Die Zeiten, in denen der kirchenartige Bau am Hafen seinen Gästen spektakuläre Nächte und Tage an der Nordspitze Schottlands bescherte, sind längst vorüber. (Anmerkung: Ich habe diese Reise 2007 unternommen. 2013 wurde das Hotel als „The Inn at John O’Groats“ nach aufwändiger Renovierung als Appartment-Hotel wiedereröffnet. >> Infos zum Hotel )
Auf meinem Rundgang durch den Ort bekomme ich Appetit auf Cream Tea, auf ein Gedeck, das aus einer Kanne schwarzem Tee, Scones, Konfitüre und geschlagener Sahne (clotted cream) besteht. Doch so sehr ich auch suche, ich finde in John o’Groats keinen Tea Room. So setze ich mich ins Auto und fahre ein Stück weiter in Richtung Westen. Immer der Nase nach.
In einem Dorf, dessen Namen ich vergessen habe, sehe ich das erlösende Schild, genieße heißen Tee mit Scones und Konfitüre. Danach habe ich genug von der Gegend. Auch wenn ich die wenigen Kilometer noch hätte fahren sollen, erspare ich mir den Ausflug zum nördlichsten Punkt von Schottland, Dunnet Head, oder zur Landspitze Duncansby Head mit den Felsnadeln, an denen Papageientaucher und andere Seevögel nisten.
Ich mache mich auf den gut 190 Kilometer langen Weg zurück nach Inverness – erneut durch die triste Ödnis eines verregneten, grauen Tages. Denn sollte ich mit meinem Auto eine Panne haben, dann bitte nicht bei Dunkelheit in einer so ruhigen, menschenleeren Gegend.
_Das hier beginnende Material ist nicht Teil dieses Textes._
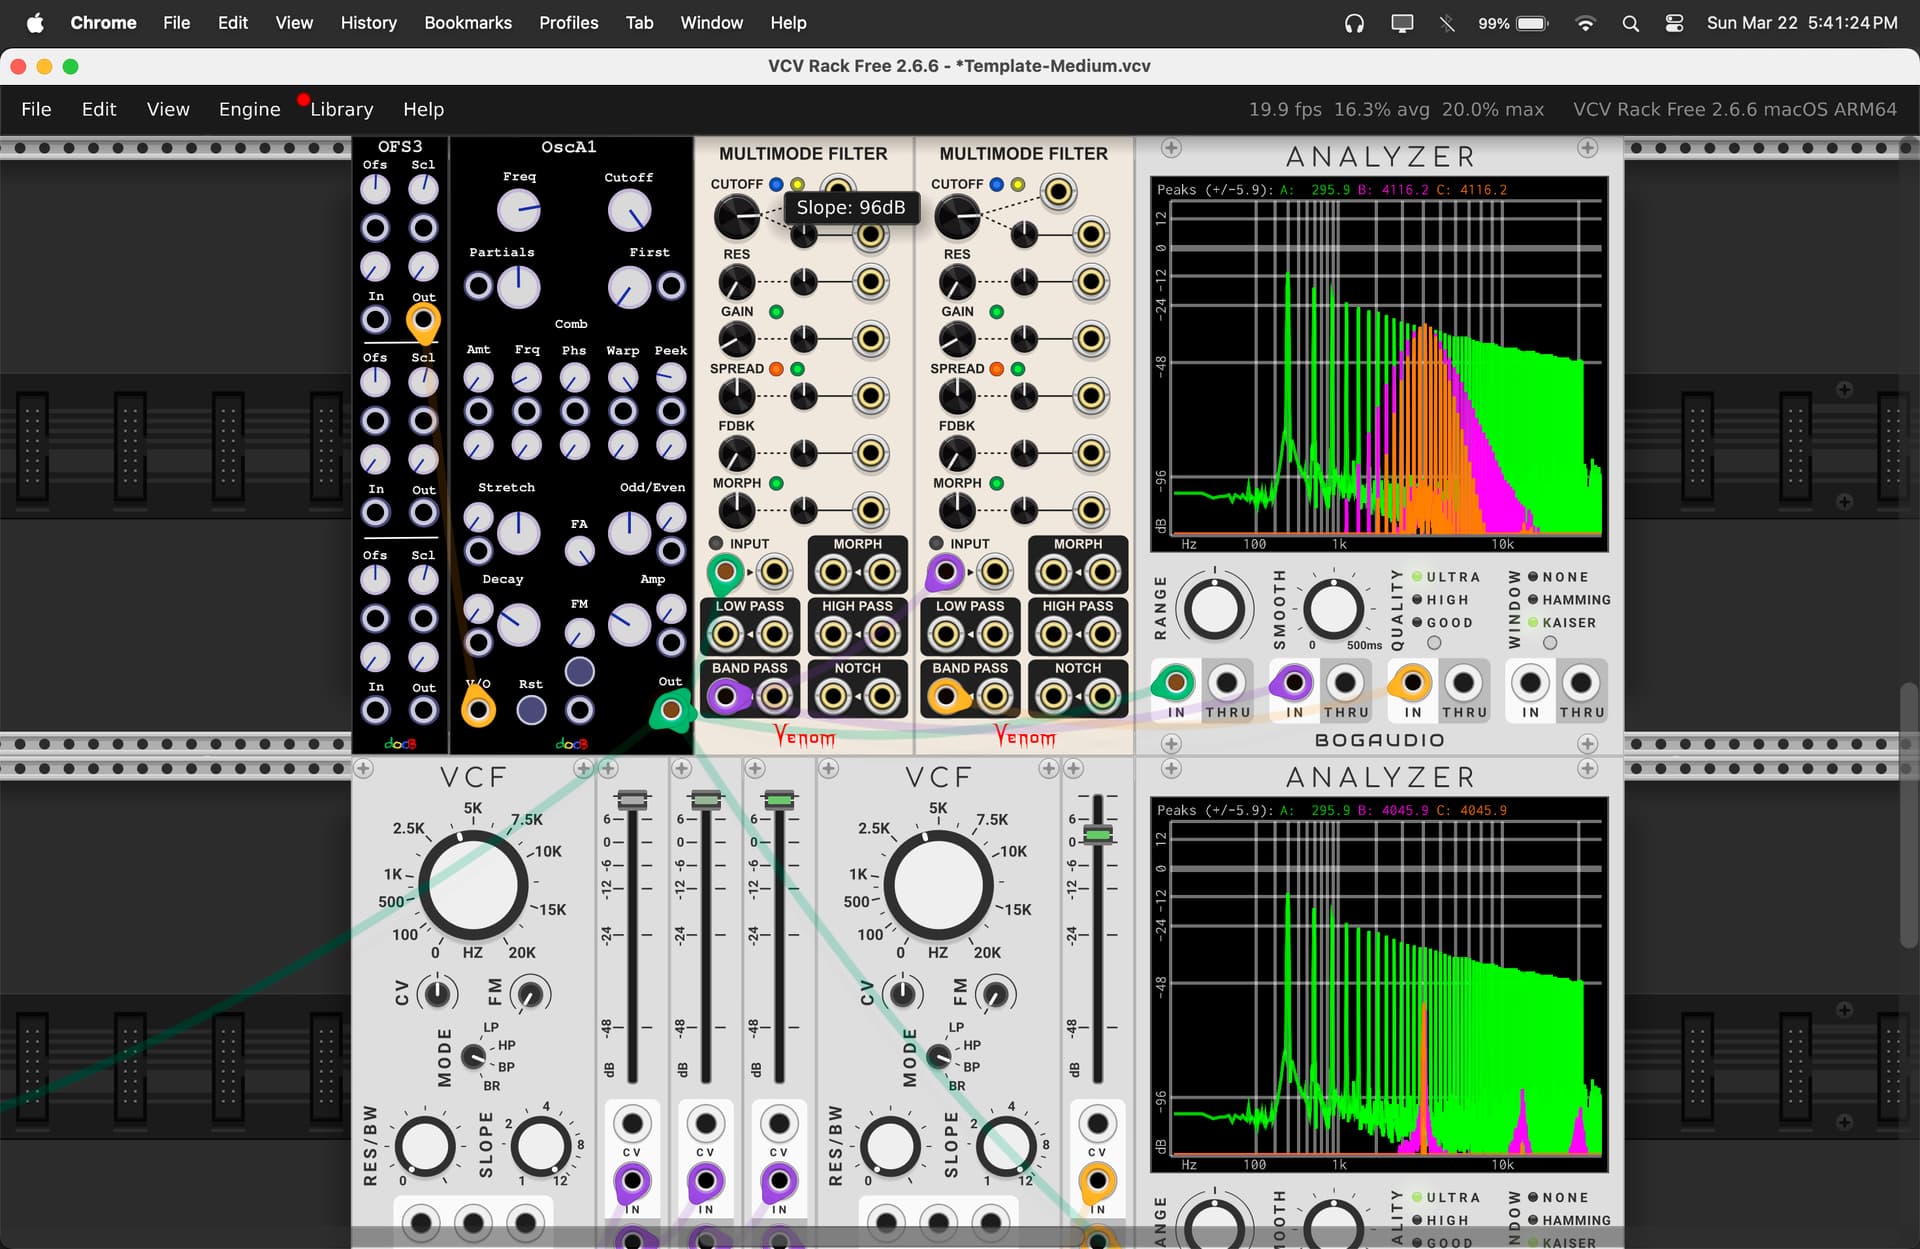This screenshot has width=1920, height=1249.
Task: Click top Analyzer's green IN jack
Action: tap(1175, 683)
Ich weiß, Nordschottland ist nicht immer so trist, wie ich es beschreibe. An sonnigen Tagen werden John o’Groats und die Landschaft viel freundlicher wirken. Aber ich schildere meine ganz persönlichen Eindrücke und Erlebnisse an diesem einen Tag im Sommer.
Wer aufmerksam die Wetterberichte studiert weiß, dass es hier und in den anderen Teilen Schottlands an vielen Tagen im Jahr frisch und regnerisch ist. Daher ist es nicht unwahrscheinlich, dass auch Ihr auf Eurer Reise nach John o’Groats einen Tag wie ich erwischt. Jedem, der zögert. empfehle ich diese Fahrt. Denn für mich war es ein spannender und interessanter Ausflug.
John o’Groats hat rund 300 Einwohner. Seinen Namen leitet sich von dem Holländer Jan de Groot ab, der 1496 die Erlaubnis erhielt, eine Fährverbindung zu den Orkney Inseln zu unterhalten.
Auch heute noch verbindet eine Fähre die vorgelagerte Inselgruppe mit Schottland. Sie fährt allerdings nur von Mai bis September nur zweimal am Tag, am Morgen und am Abend. Die Abfahrtszeiten nach Burwick auf den Orkneys: >> Abfahrt und Ankunft der Fähre
Im Winter und Frühling sind die Bewohner der Orkneys auf sich gestellt und vom Festland abgeschottet. Es sei denn, sie besitzen ein Schiff, das sie nach John o’Groats bringt.